Back in 2010 the same environmental advocates and the administration of then-Governor Deval Patrick fell all over themselves supporting the Cape Wind project, even when it became obvious the development was in trouble. AIM recognized Cape Wind for what it was – a no-bid project with sky high prices that would have added hundreds of millions of dollars to the electric bills of Massachusetts ratepayers.
The 30 cents-per-kilowatt hour average price of Cape Wind would have become even worse than it seemed at the time because the wholesale cost of electricity has plummeted over the last eight years due to low natural-gas prices.
Abandoning Cape Wind allowed offshore wind technology (and the law) to catch up to a place where we now have zero carbon-energy at reasonable costs. New offshore wind turbines are expected to produce electricity at less than a third of the cost of Cape Wind.
AIM and its 4,000 member employers deserve a share of the credit for that cost shift.
It was AIM, not the environmental advocates, that ensured that the 2016 energy bill required all future offshore wind contracts to be transparent and competitively bid, because we knew competition would drive down prices.

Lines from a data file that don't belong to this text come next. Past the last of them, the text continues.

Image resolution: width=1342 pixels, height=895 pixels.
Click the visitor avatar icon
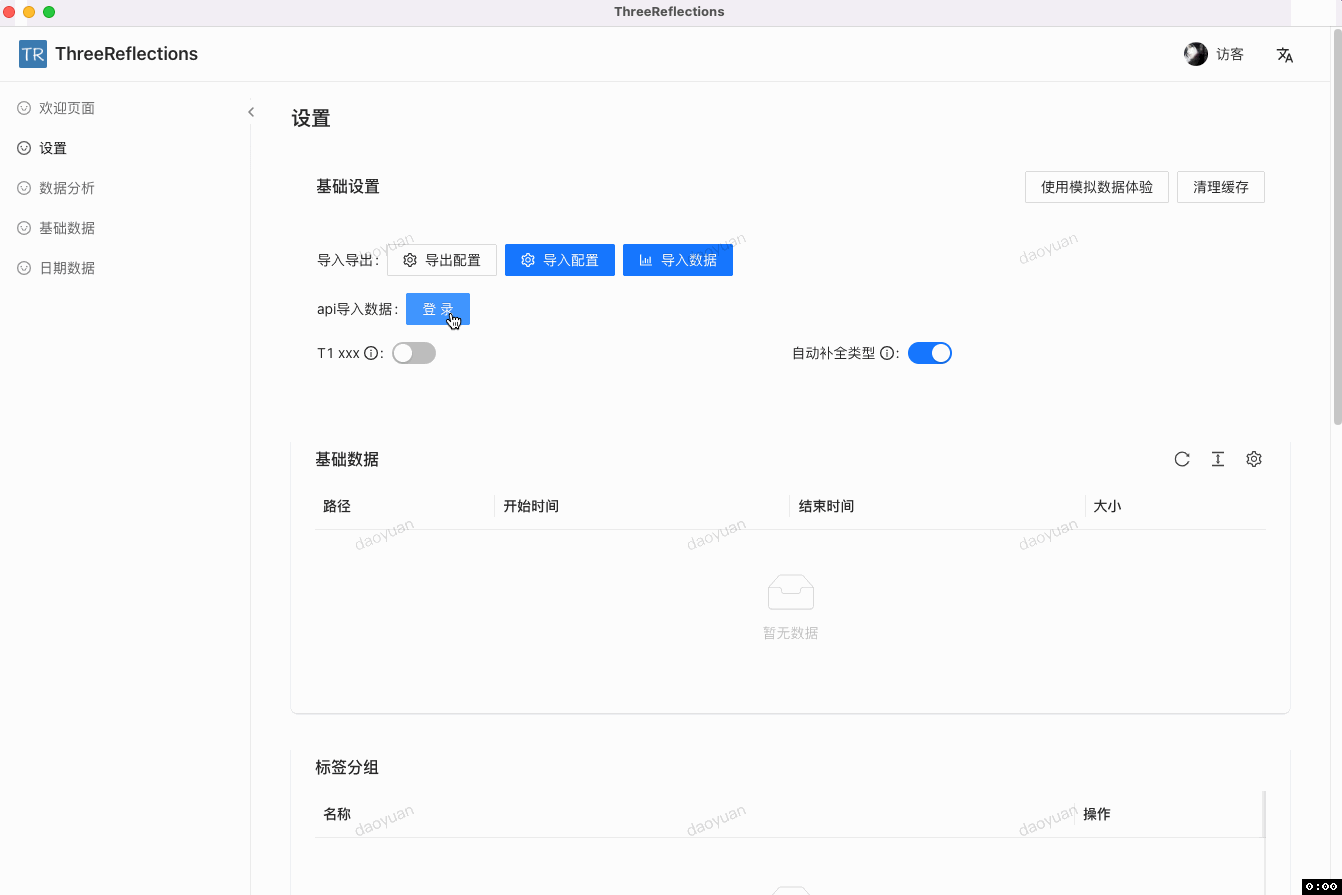pos(1195,54)
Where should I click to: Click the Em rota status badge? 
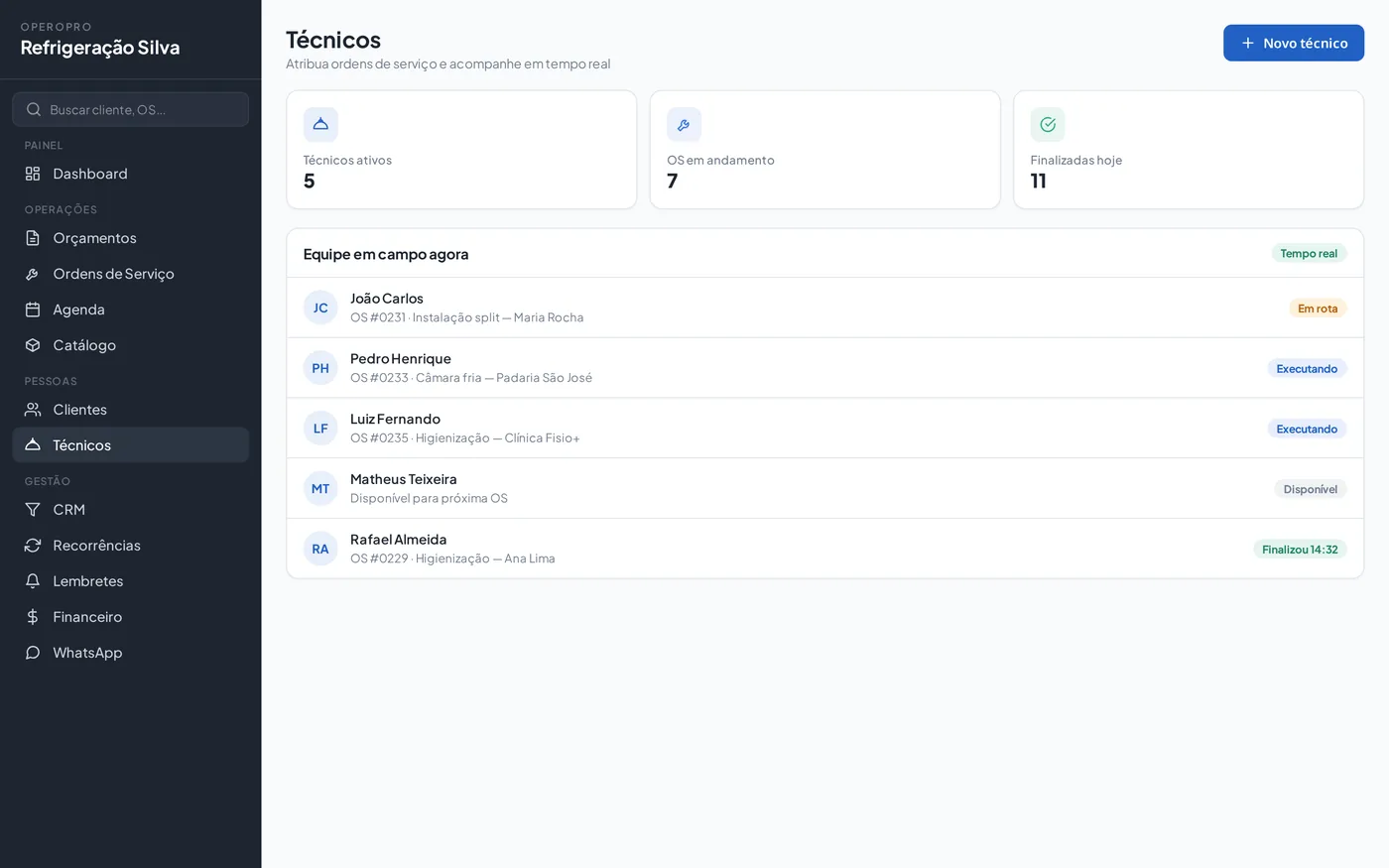click(x=1318, y=309)
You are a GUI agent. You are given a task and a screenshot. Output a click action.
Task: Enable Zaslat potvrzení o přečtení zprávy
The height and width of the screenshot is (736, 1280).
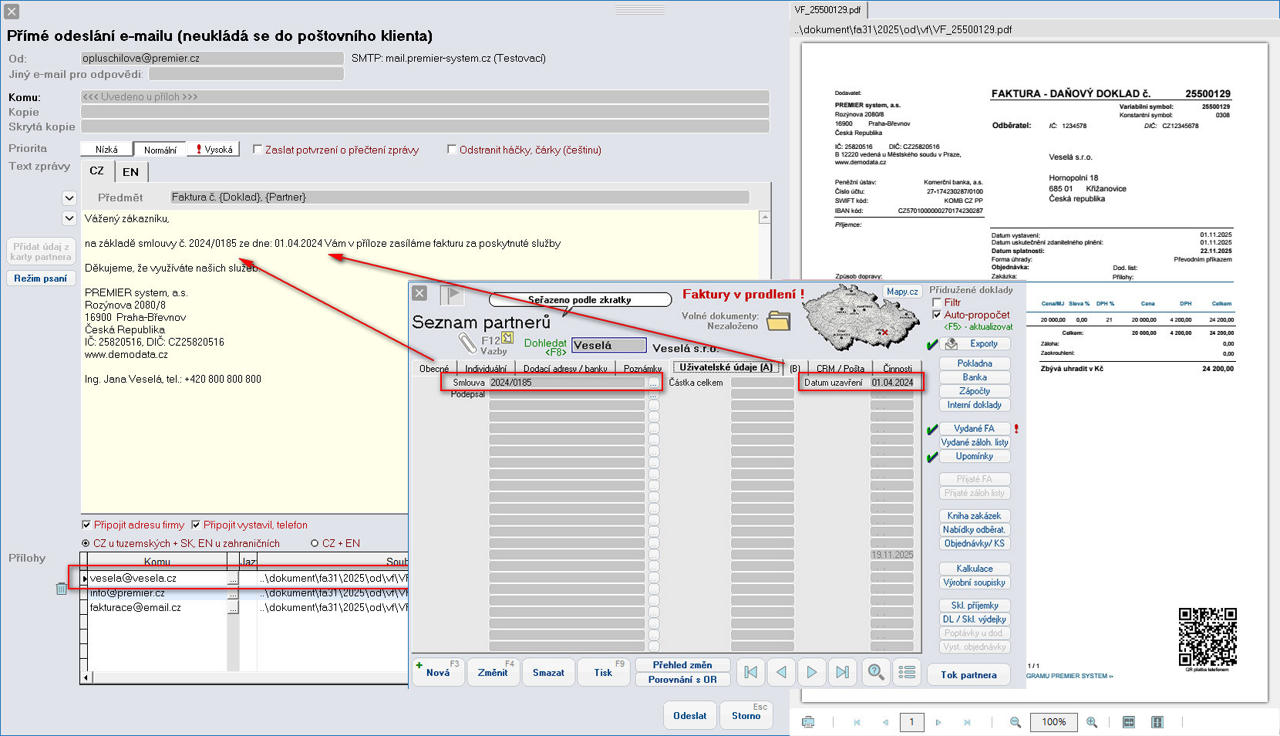coord(258,150)
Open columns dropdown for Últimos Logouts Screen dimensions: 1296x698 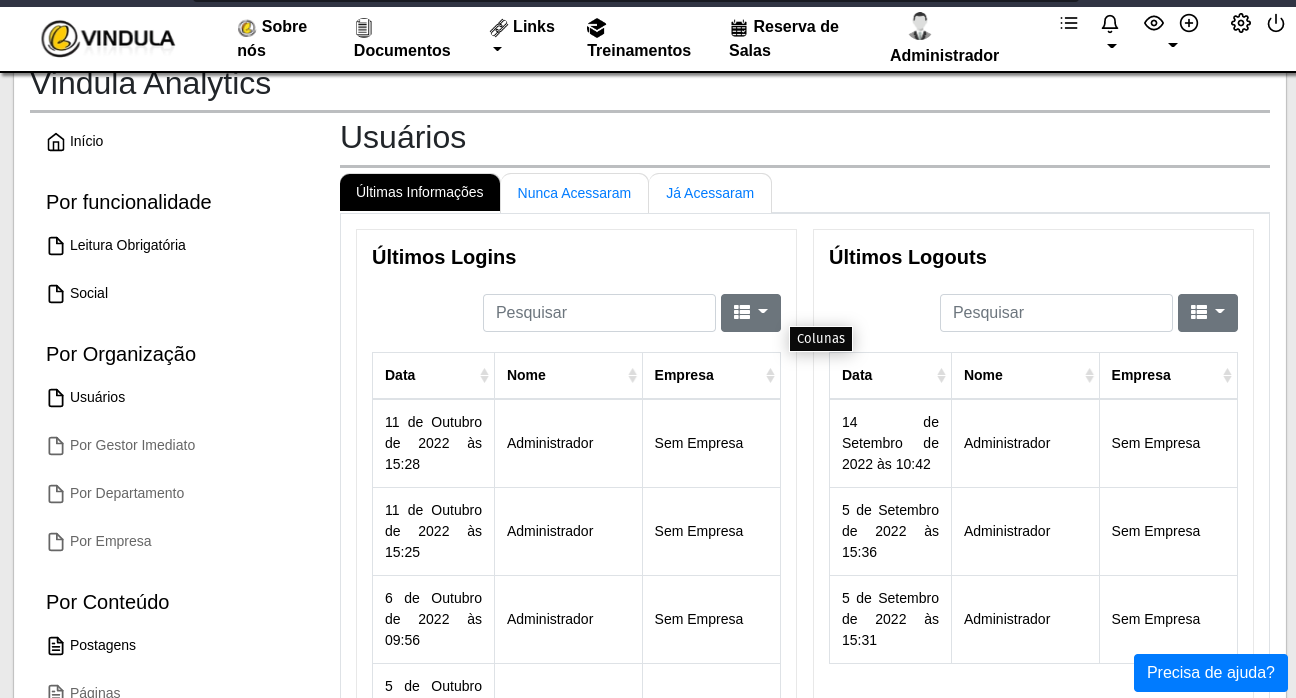(1207, 313)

The bidding process also attracted world-renowned companies because they knew the process would be fair and open.
The 2016 law included two other important provision pushed by AIM. First, any future offshore wind contracts would have to be cheaper than any existing contract, guaranteeing lower prices in the future as technologies and experience levels become better. Second, these contracts would have to be cost-effective to the ratepayers of Massachusetts.
When Thomas Jefferson wrote the first draft of the Declaration of Independence it was widely criticized. Eighty-six changes were eventually made to that first draft, and the final document was shortened by one-fourth.
Our country’s founders weren’t against independence – they just wanted to make sure they got it right.
It worked backed then and we think it’s the best approach now.